FFF CONFERENCE CTF07

Massimo Poesio, Marco Baroni, Brian Murphy, Eduard Barbu, Luigi Lombardi, Abdulrahman Almuhareb, Gabriella Vigliocco, David Vinson - Speaker-generated and corpus-generated concept features

Computational research on extracting concept descriptions from corpora provides vast quantities of empirical data on concepts that may supplement findings from linguistics, philosophy, psychology and neural science. A lot of this work is inspired by theoretical work in linguistics and philosophy and aims at extracting ontological properties of concepts, as opposed to just distributional properties of words or syntactic relations. Some of this work has also attempted to extract information about semantic attributes including e.g., parts and qualities (Almuhareb and Poesio, 2004, 2005; Cimiano et al 2005). Almuhareb and Poesio (henceforth A&P) developed supervised and unsupervised methods for feature extraction from the Web based on ideas from Guarino (1992) and Pustejovsky (1995) among others, and showed that focusing on extracting ‘attributes’ and ‘values’ leads to concept descriptions that are more effective from a clustering perspective – e.g., to distinguish ANIMALS from TOOLS or VEHICLES - than purely distributional descriptions.
   In order to identify areas of further progress, ‘gold-standard’ concept descriptions against which to compare such corpus-generated features (CGFs) are required, but finding objective, ‘gold standard’ description of concepts is not easy. There is a possible solution however: use the lists of features collected from human subjects by psychologists. These are lists of features ranked, e.g., by the number of subjects that listed that feature for that concept.

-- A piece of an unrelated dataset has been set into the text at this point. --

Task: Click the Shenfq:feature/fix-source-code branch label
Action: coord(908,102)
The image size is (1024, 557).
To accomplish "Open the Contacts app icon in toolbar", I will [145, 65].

The three best known databases of these speaker-generated features (SGFs) were produced by Garrard et al 2001 (GA), Vigliocco et al 2004 (VV), McRae et al 2005 (MCRA). In this paper we discuss work we have carried out exploring this option, including an extensive qualitative and quantitative analysis of these three databases, and comparisons between the features associated with concepts in these databases and corpus-generated features.

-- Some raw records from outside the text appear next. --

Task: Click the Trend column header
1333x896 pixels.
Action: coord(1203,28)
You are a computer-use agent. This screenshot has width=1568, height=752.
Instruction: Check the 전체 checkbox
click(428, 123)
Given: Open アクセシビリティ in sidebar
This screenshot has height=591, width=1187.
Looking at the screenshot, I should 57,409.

   SGFs have been collected using very different methodologies, and as a result, the lists of features produced by different researchers do not entirely overlap and ranks are also not entirely equivalent, but Spearman rank correlation are reasonable, ranging from .48 (MCRA vs. GA) to .68 (VV vs. MCRA). Computing correlations between CGFs and SGFs requires some form of normalization, but with normalization we obtained correlations not much lower than those between SGF databases. (‘Raw’ correlation between VV and CGFs was 0.28; this rose to 0.43 with orthographic and stem normalization, and excluding low-count features.) It is interesting to note that for all these differences, the distances between concepts (viewed as vectors in a high-dimensional feature space) using CGFs and SGFs are highly correlated (ro=.777).

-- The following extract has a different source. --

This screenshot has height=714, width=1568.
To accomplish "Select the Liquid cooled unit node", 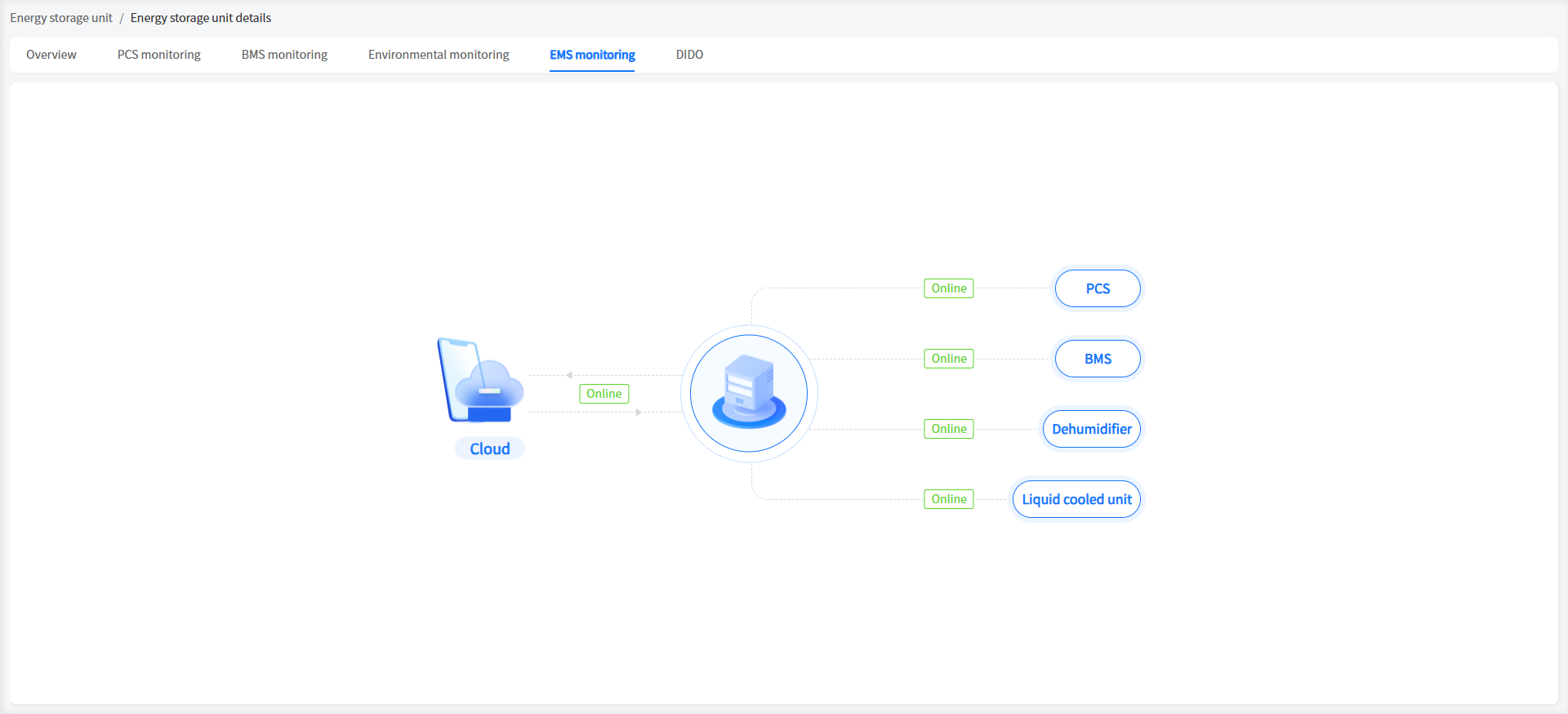I will [x=1076, y=499].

   Preliminary results of a qualitative comparison suggest, first of all, that SGFs provide the view of kinds that might be found in a children’s encyclopedia (e.g., for HORSE, the features <animal>, <4-legs>, <hoof>, <ride>, <mane> are highly ranked in all SGF databases), whereas CGFs include in addition more detailed information, from a variety of perspectives, and about specific instances (<dressage>, <quarter>, <white>). There are also however important differences in ranking that raise the question of what makes a feature important, and whether this notion can be independent from the comparison set: e.g., the top 10 features of APPLE extracted from the corpus include <top>, <surface> and <circumference>, all properties of physical objects but not particularly distinctive properties of apples.